## Exercise requirements:
Can you return the records below exactly as they stand, but only from the first line through the one with "Task: Open the Firefox account icon"?

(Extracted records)

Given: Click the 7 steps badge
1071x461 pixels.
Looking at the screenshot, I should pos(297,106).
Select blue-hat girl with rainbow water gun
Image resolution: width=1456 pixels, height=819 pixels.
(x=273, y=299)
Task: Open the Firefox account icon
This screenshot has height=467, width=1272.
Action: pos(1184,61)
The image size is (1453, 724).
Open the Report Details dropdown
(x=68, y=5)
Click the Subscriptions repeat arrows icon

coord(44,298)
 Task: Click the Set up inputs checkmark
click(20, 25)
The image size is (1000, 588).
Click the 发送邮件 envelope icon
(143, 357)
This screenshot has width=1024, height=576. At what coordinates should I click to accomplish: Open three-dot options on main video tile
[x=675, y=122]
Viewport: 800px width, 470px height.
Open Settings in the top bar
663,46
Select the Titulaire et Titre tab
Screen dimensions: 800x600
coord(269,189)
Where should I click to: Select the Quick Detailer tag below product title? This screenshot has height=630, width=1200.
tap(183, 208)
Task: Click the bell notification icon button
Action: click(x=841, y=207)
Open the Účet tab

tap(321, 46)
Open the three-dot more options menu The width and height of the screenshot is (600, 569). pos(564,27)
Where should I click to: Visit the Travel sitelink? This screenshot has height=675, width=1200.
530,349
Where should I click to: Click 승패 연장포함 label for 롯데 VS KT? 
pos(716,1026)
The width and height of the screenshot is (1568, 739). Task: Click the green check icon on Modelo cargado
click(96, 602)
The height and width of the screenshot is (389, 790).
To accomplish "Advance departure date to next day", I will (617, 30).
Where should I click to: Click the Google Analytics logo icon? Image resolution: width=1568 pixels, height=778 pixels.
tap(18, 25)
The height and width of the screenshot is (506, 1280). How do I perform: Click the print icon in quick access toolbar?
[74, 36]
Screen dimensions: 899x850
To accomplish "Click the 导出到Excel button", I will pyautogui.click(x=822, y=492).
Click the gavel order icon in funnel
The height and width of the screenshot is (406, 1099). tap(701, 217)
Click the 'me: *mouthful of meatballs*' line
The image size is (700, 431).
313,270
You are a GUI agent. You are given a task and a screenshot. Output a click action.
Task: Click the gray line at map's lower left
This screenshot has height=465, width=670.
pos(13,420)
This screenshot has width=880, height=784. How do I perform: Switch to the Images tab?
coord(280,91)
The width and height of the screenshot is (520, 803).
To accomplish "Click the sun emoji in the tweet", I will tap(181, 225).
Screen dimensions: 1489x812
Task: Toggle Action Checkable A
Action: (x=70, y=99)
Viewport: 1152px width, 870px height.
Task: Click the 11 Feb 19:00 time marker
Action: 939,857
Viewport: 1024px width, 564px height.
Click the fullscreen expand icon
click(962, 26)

## Solution below:
Given: Click the 7 steps badge
1071x461 pixels.
Looking at the screenshot, I should pos(297,106).
Select blue-hat girl with rainbow water gun
Image resolution: width=1456 pixels, height=819 pixels.
(x=273, y=299)
Task: Open the Firefox account icon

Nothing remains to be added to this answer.